• _Your task_
Exactly the lines below from the line with "Given: Open Chart Styles paintbrush button" through the line with "Instruction: Delete block" must make up the answer, both ends included and pictures left out.

• _Source information_
......
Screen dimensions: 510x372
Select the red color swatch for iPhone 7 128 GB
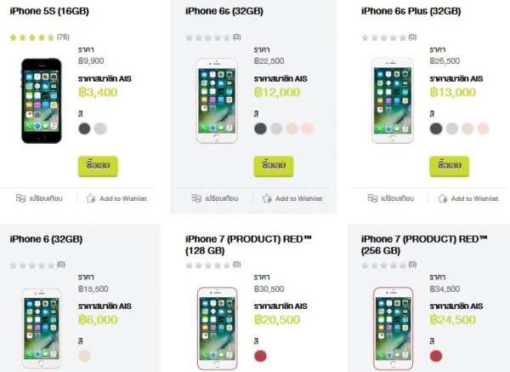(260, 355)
......
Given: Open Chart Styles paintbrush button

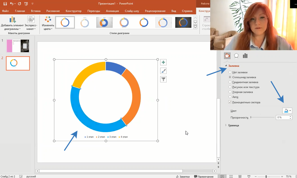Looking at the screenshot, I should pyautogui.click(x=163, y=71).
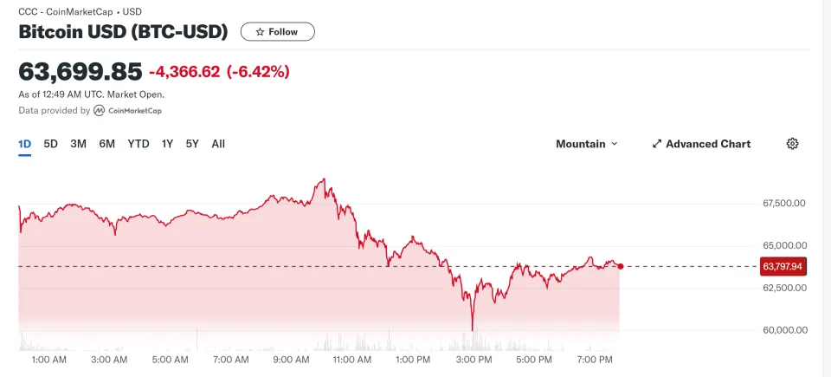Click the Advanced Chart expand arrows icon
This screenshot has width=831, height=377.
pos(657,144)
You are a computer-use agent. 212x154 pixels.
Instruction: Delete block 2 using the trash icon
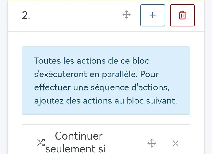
......
• _Answer space_
Given: Open Chart Styles paintbrush button

Looking at the screenshot, I should pyautogui.click(x=163, y=71).
Click the Advanced Chart expand arrows icon
This screenshot has width=831, height=377.
pos(657,144)
You are a computer-use agent. 212x154 pixels.
Instruction: Delete block 2 using the trash icon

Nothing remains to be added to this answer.